- **Working data**
□ □ □

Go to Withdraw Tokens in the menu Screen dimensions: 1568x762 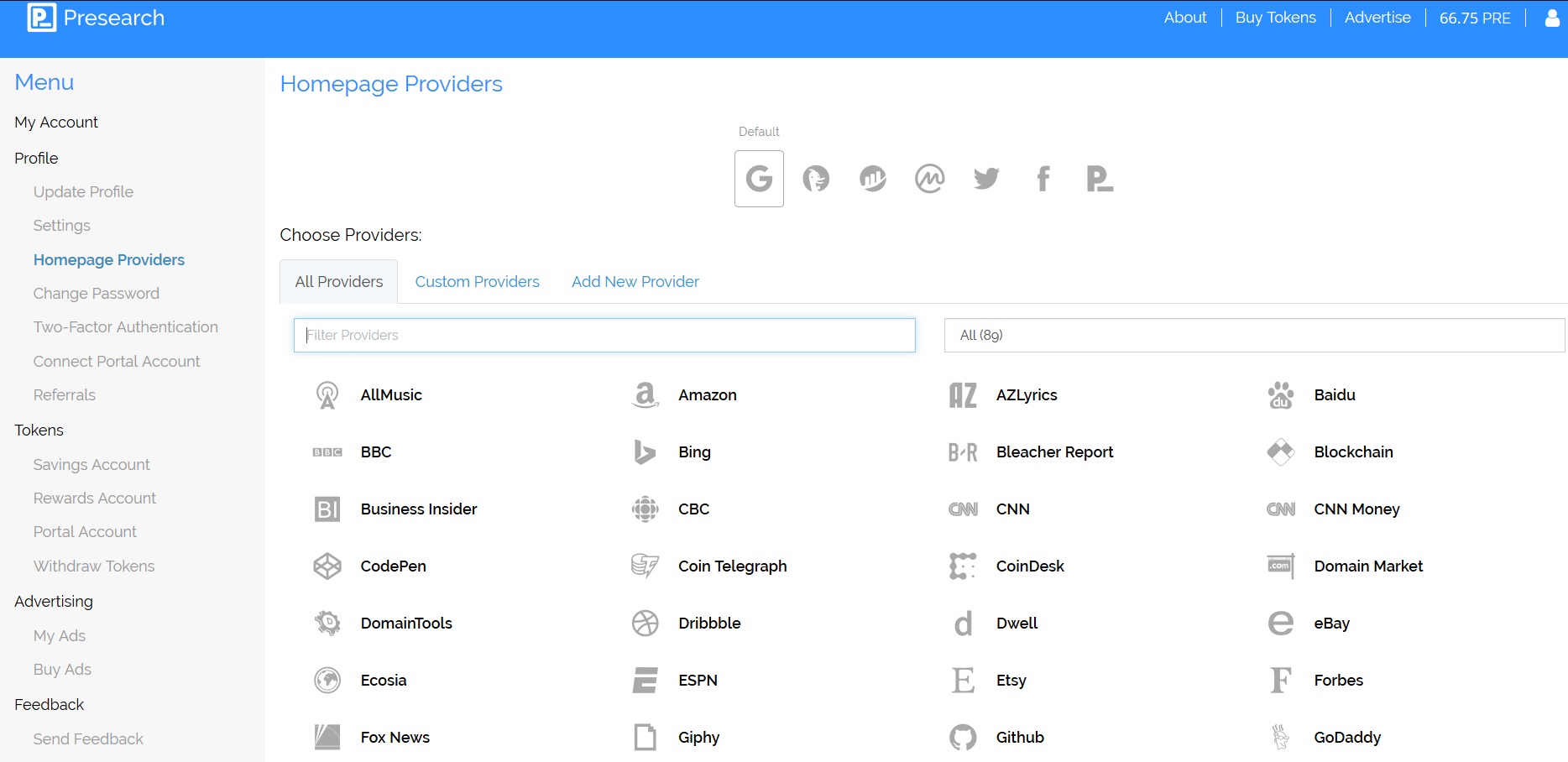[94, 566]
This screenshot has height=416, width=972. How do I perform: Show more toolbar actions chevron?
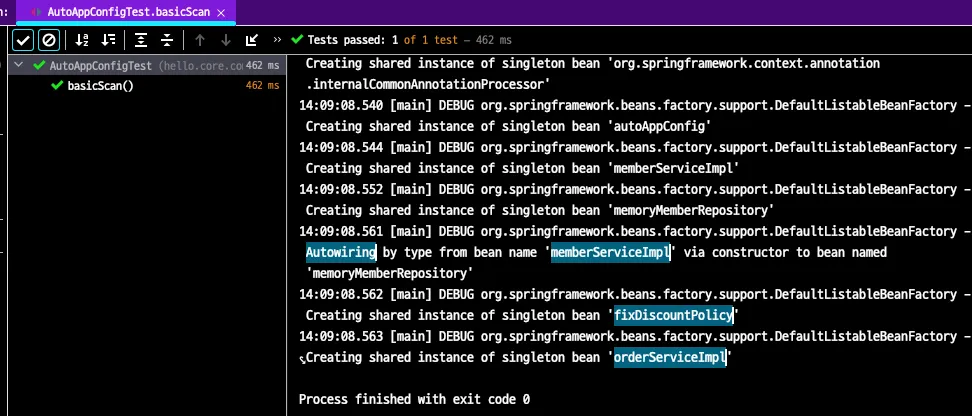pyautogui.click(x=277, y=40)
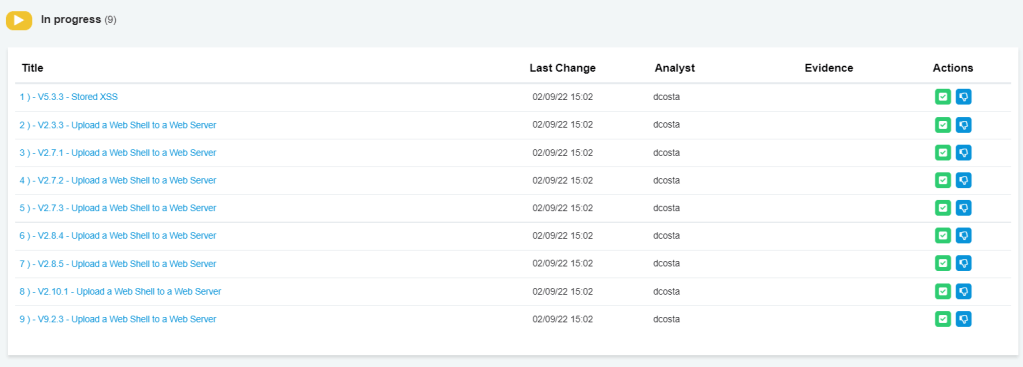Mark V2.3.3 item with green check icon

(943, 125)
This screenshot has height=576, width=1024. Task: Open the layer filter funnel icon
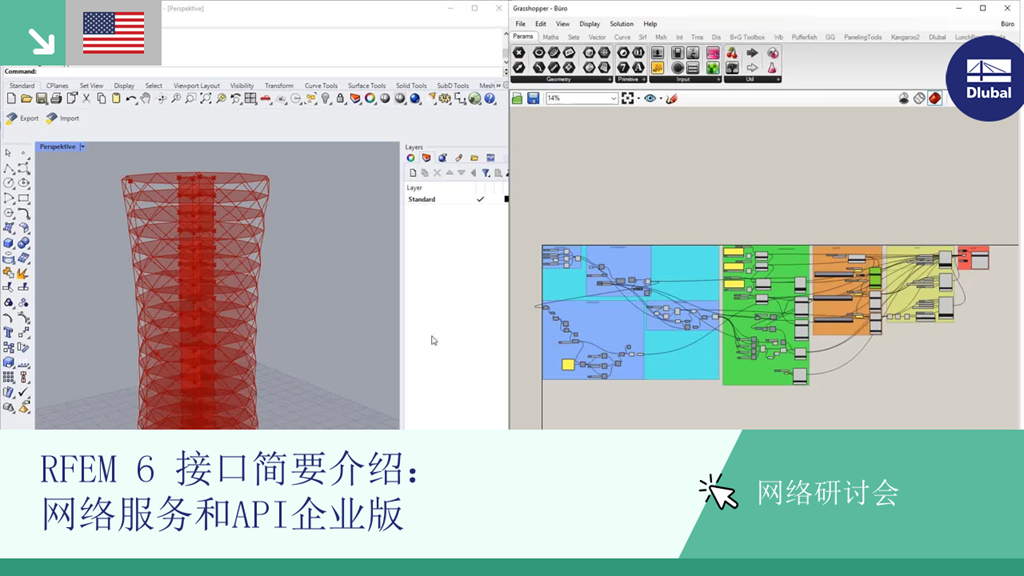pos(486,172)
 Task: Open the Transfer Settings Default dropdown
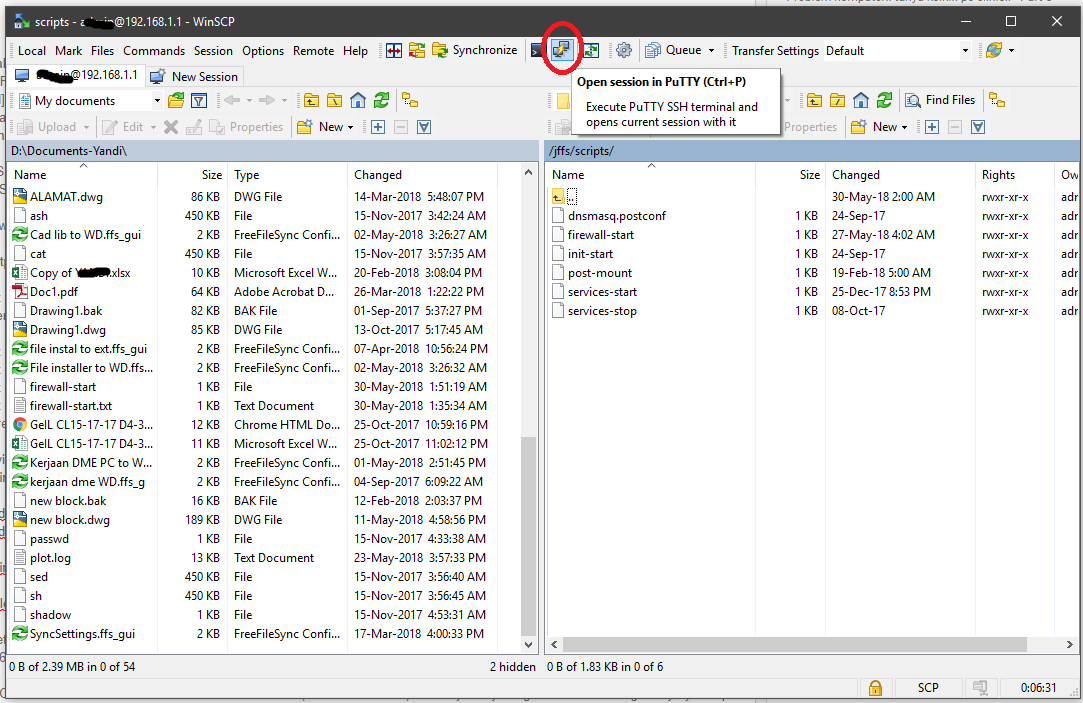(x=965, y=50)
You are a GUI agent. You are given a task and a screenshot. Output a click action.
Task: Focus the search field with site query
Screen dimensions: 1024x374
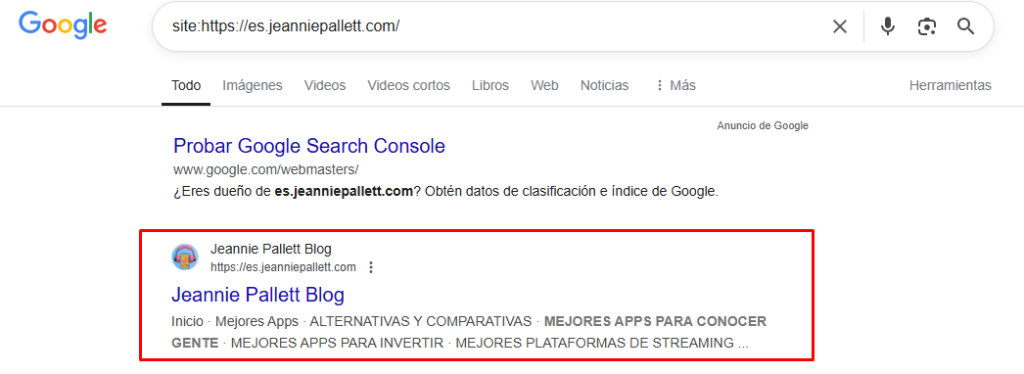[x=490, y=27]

□ □ □

- **Work to complete**
Repeat verbatim the lines from the one with "Task: Focus the search field with site query" through the end of the listing above. Include both ends, add nothing, and exclude the pictures.

- **Exercise answer**
Task: Focus the search field with site query
Screen dimensions: 1024x374
[x=490, y=27]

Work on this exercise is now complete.